Sergej Khackimullin - Fotolia
Today's advanced applications are meant to exploit machine learning and AI. But they are encountering some of the kinds of barriers that analytics applications have encountered for many years. Among the obstacles are disparate data sources.
This is because much time and labor is still needed to clean and prepare the data. That can hobble efforts to use the new machine learning libraries meant to change industries.
It's true in healthcare: a vital field in which hopes are high for AI success, but one in which disparate data sources can confuse matters.
One healthcare CRM software startup turned to self-service data prep tools from Trifacta Inc. to help guide healthcare professionals about the next best actions they can pursue with patients.
Data user, serve thyself
"In healthcare, the data is 'siloed,' messy," according to Joe Schmid, CTO at SymphonyRM, the startup working to apply machine learning to analyze diverse data and improve health professionals' interactions with patients.
To do that, Schmid has turned to tools that provide self-service data preparation capabilities to front-line data workers.
The SymphonyRM HealthOS system analyzes incoming patient data and applies advanced CRM techniques to inform clinical and post-acute care decisions.
The system employs Python machine learning libraries. It not only takes into account which remedies can be applied, but also prioritizes and tunes results according to the likelihood that the patient will follow specific medical advice, Schmid said.
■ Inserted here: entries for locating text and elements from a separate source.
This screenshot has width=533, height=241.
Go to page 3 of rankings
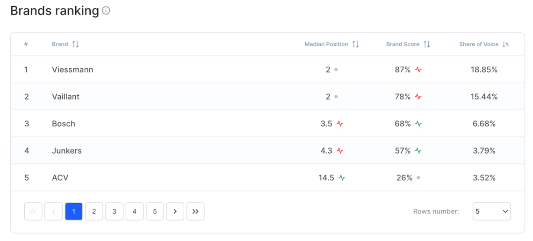pos(114,212)
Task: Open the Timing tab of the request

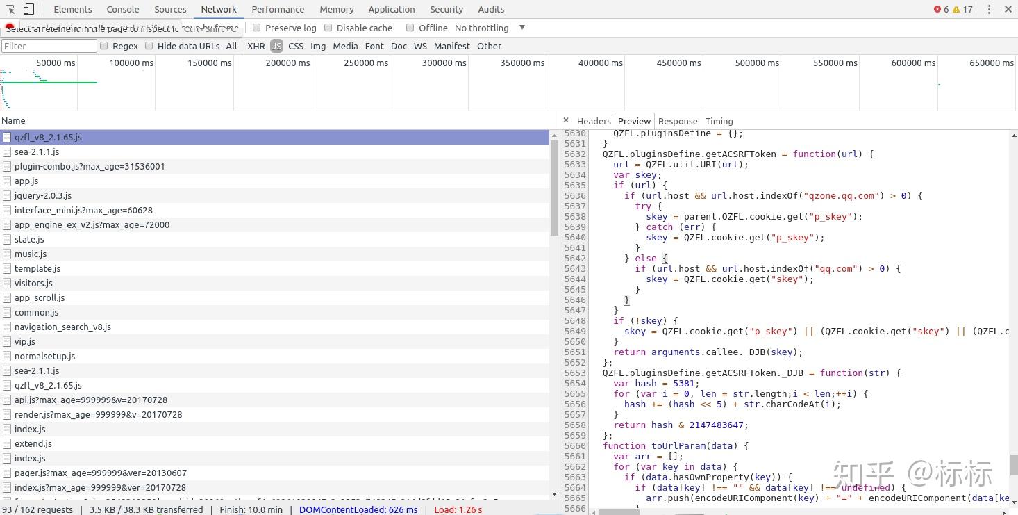Action: click(x=719, y=121)
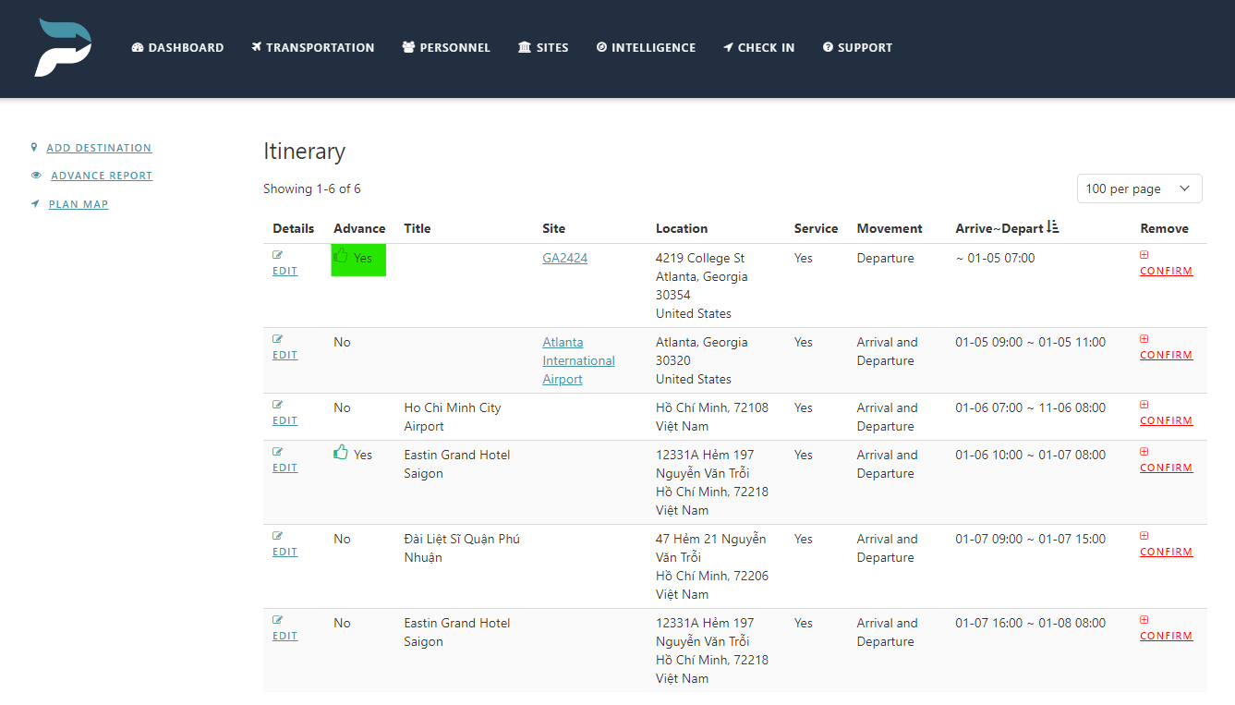Click the red remove icon beside Atlanta Airport row
The image size is (1235, 705).
coord(1144,338)
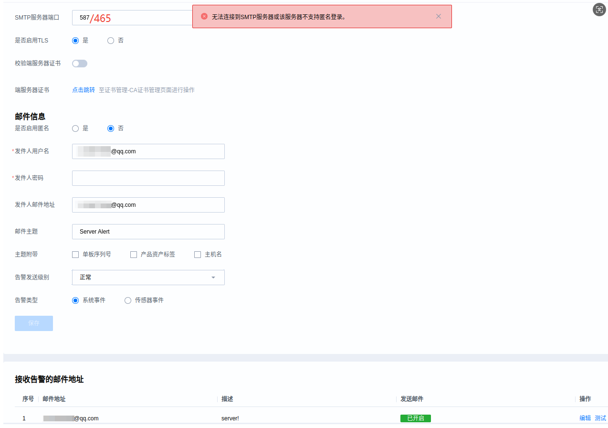Select 是 for 是否启用TLS

click(75, 41)
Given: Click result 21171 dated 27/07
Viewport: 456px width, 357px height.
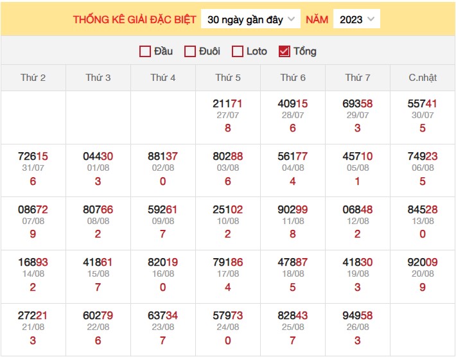Looking at the screenshot, I should [x=228, y=103].
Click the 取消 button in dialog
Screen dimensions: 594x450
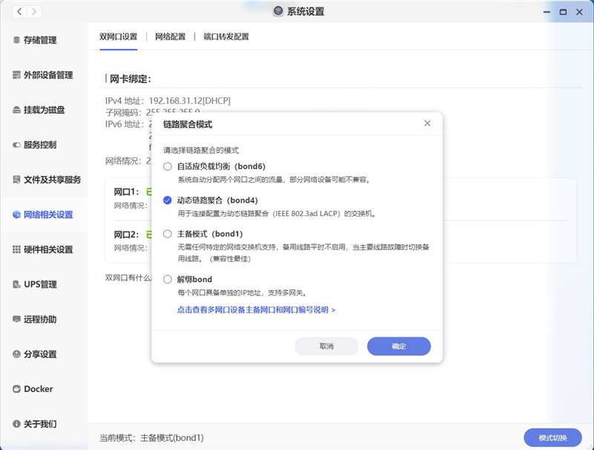click(327, 346)
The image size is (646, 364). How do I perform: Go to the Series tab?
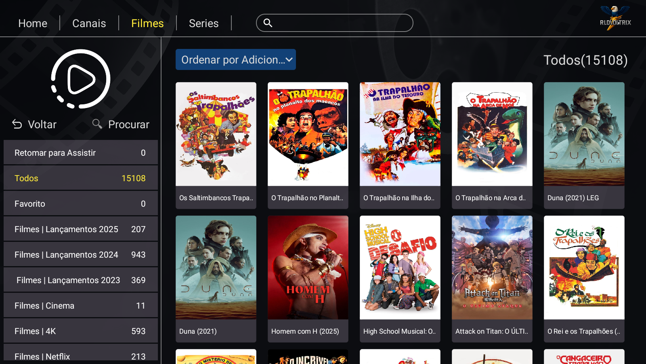(203, 23)
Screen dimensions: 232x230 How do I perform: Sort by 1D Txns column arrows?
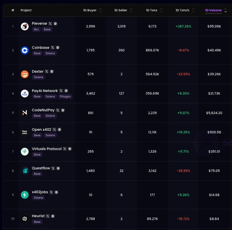[x=161, y=10]
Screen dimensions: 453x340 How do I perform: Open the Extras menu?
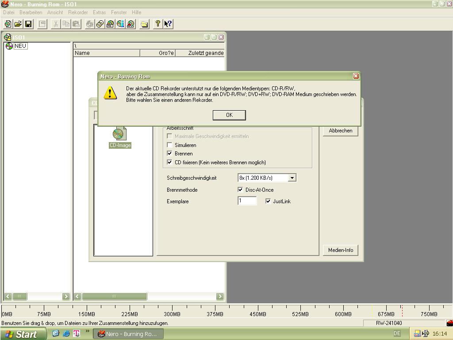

Data ingested by HealthOS can take the form of clinical claims data, third-party demographic data, hospital databases and the still-ubiquitous Excel spreadsheet. The diversity of that data has been challenging.
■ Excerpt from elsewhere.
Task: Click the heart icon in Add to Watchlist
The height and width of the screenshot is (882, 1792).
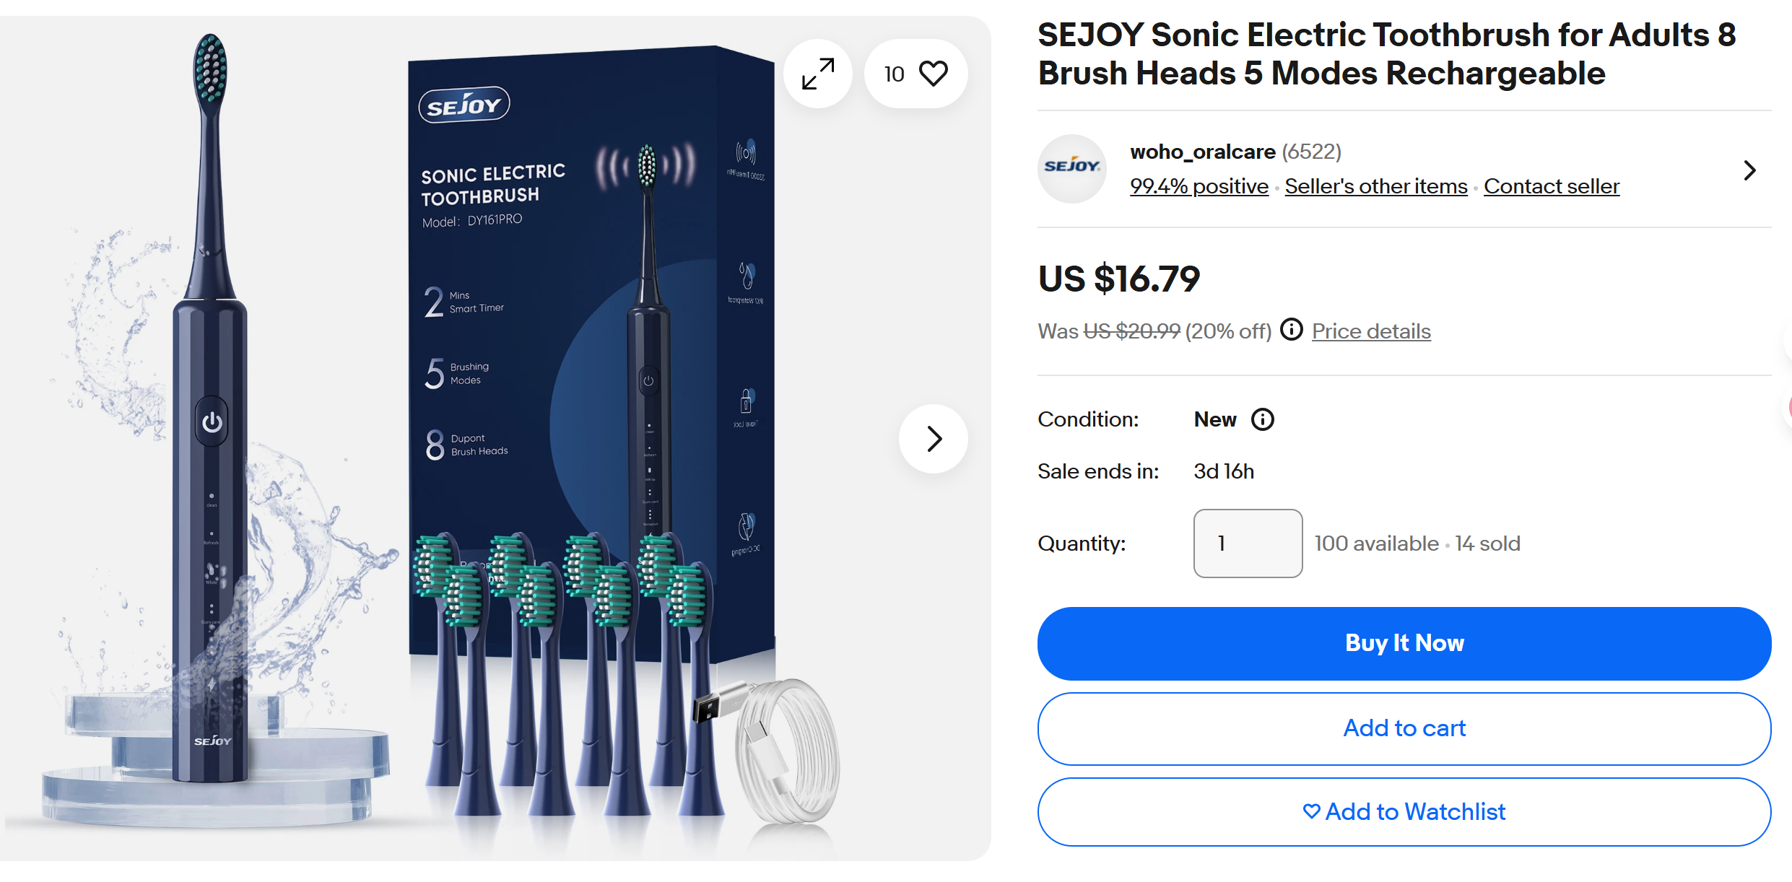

Adding to the complexity of data preparation is that data sets arrive at varying frequencies, as they are created at varying rates.
And, even when disparate data sources bear kinship, the individualized formats supported by different organizations can vary slightly and, Schmid said, lead to "a pretty labor intensive process."
Code for ingestion
To get around an extract, transform and load process that relied on the work of many application developers, SymphonyRM employed Trifacta Wrangler data preparation software. The company did so, Schmid said, so that business analysts could take over more of the data preparation work that was consuming developers' time.
Joe SchmidCTO, SymphonyRM
Trifacta competes with Datameer, Paxata, Tibco Software, Unifi Software and others in a field of players focused on data preparation and self-service.
"Doing machine learning is important, but the quality of the data really matters," Schmid said. "Before we used Trifacta, we would bring in disparate data sources from different systems, and we had software engineers writing code that would ingest that data."
He said the Trifacta system allows data scientists to define schema and, as raw data comes into a data lake, it can be classified by business analysts to populate the target schema.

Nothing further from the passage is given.